*Problem to work on:* Go through the data below and count every line that has the word "Toggle". Return only the count.

(Stored records)
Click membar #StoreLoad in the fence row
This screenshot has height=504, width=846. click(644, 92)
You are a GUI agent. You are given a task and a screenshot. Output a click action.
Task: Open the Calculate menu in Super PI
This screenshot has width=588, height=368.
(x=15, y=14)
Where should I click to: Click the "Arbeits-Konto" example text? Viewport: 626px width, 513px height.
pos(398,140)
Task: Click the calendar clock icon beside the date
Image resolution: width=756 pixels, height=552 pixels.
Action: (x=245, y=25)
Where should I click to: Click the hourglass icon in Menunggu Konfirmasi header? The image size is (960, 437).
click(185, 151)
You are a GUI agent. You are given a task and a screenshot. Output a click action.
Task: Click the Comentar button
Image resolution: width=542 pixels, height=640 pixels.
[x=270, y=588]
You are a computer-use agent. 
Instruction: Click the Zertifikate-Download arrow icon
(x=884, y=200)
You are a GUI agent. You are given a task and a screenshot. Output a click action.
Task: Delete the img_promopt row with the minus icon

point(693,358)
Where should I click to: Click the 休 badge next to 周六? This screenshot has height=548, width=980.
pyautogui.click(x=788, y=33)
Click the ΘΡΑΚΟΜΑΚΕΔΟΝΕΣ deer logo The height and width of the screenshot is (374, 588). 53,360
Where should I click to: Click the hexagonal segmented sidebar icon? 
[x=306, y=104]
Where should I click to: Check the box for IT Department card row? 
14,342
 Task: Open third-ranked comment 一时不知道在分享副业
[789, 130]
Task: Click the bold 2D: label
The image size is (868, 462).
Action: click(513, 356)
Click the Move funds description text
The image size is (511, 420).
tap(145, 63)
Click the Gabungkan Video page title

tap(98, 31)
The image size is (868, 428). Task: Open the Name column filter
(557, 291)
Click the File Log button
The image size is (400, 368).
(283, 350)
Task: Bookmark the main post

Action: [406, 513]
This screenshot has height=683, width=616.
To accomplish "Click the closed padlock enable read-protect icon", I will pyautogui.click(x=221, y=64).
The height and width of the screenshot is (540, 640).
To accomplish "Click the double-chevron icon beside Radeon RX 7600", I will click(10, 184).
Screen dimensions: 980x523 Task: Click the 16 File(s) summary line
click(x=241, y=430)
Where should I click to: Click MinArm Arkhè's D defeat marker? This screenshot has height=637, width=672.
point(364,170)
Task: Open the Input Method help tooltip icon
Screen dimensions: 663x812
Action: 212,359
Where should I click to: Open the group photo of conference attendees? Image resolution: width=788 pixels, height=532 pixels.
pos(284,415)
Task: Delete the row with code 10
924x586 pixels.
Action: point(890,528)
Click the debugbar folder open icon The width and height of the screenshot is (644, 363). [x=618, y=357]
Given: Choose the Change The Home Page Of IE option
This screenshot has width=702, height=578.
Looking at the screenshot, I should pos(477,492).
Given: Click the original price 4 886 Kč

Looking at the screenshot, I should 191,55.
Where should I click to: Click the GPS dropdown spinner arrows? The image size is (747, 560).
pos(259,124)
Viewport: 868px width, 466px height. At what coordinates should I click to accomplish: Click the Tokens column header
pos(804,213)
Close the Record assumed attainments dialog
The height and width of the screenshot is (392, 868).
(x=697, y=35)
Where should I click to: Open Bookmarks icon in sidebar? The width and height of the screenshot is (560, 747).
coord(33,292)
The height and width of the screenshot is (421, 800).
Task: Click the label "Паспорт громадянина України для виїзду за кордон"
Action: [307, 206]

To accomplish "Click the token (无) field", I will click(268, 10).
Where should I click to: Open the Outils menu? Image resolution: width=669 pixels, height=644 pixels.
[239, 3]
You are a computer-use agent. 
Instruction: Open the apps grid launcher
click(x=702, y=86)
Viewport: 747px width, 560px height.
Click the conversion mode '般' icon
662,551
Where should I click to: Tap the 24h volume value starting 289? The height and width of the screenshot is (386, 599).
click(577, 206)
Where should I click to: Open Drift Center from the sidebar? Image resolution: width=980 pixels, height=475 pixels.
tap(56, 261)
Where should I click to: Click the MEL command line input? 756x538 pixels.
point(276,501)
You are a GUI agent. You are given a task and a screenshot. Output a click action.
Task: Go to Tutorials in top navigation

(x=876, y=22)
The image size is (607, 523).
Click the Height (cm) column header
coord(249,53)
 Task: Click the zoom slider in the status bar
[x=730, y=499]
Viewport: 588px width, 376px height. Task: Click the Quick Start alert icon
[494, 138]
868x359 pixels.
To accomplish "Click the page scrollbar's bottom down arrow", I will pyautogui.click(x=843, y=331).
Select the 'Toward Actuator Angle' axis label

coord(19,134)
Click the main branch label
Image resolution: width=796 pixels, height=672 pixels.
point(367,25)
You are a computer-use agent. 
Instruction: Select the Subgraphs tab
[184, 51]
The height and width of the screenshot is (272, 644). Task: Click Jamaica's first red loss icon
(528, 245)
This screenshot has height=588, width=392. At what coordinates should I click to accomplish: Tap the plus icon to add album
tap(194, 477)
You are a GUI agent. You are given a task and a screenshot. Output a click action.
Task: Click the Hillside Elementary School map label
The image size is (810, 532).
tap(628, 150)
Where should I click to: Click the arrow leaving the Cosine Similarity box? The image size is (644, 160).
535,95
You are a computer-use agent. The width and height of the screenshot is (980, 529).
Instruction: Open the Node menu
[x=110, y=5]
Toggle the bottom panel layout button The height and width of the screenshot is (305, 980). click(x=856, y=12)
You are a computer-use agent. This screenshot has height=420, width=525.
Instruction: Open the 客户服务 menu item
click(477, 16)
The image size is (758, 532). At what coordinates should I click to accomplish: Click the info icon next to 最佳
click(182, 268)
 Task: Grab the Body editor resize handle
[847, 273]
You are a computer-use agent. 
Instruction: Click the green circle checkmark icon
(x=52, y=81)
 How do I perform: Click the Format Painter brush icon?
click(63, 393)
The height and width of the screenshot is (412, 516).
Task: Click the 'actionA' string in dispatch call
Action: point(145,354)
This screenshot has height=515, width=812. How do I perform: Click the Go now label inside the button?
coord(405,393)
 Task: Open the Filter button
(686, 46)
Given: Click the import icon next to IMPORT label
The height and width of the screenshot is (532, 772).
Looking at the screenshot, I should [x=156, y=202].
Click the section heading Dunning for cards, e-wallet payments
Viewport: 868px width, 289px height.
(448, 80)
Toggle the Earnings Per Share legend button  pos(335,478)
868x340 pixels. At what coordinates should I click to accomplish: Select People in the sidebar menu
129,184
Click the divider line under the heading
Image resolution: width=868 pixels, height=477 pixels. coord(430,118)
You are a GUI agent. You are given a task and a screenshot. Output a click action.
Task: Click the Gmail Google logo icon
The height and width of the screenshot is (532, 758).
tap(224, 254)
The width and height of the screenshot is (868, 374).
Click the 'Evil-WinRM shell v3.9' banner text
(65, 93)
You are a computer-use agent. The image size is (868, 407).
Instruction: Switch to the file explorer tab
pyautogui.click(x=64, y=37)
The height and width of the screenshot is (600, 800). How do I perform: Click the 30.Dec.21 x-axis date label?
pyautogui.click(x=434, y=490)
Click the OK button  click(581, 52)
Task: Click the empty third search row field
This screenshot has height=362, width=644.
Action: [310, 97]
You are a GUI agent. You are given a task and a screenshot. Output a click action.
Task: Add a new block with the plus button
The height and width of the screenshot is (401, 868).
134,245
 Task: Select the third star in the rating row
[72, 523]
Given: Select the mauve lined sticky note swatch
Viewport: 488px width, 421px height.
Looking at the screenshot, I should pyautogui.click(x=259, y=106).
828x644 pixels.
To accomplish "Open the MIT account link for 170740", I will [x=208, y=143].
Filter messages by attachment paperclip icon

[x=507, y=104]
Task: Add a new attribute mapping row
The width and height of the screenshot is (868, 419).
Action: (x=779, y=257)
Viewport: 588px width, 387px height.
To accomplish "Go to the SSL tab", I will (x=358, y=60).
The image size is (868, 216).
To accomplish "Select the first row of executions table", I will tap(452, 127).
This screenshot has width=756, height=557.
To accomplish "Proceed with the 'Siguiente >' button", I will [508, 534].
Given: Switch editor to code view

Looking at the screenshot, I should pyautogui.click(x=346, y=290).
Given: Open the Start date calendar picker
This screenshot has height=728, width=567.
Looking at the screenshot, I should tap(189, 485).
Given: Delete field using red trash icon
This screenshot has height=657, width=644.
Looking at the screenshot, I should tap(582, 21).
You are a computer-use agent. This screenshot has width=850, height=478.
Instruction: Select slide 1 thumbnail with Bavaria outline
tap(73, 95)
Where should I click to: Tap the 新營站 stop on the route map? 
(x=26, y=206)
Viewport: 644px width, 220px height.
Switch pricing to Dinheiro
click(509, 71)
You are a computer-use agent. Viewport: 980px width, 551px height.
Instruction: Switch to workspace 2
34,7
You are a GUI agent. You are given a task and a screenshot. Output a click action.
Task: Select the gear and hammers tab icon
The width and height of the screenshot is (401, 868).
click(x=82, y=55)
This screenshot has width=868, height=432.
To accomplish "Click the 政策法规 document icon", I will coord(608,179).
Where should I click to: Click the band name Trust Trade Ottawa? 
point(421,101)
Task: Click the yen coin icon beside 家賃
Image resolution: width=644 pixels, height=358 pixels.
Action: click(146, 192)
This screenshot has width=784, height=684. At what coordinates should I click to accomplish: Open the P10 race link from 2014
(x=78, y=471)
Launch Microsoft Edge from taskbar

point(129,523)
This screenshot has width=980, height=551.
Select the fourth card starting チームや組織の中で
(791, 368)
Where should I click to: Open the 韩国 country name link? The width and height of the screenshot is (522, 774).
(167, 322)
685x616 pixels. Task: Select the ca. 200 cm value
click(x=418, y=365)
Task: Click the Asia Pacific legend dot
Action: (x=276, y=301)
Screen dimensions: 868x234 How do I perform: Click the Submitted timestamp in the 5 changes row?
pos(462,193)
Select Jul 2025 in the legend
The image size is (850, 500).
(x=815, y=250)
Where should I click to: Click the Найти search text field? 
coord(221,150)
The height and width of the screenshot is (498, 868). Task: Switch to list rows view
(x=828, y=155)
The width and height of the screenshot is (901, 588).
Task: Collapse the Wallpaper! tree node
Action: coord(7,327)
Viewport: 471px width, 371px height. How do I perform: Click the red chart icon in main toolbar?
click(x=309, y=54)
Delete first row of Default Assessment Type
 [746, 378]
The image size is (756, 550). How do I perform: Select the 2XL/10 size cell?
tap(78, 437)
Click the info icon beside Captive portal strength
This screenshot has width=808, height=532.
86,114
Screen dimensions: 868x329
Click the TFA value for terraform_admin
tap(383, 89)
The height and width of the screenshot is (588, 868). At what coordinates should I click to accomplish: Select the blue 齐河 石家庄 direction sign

*Exercise solution:* 2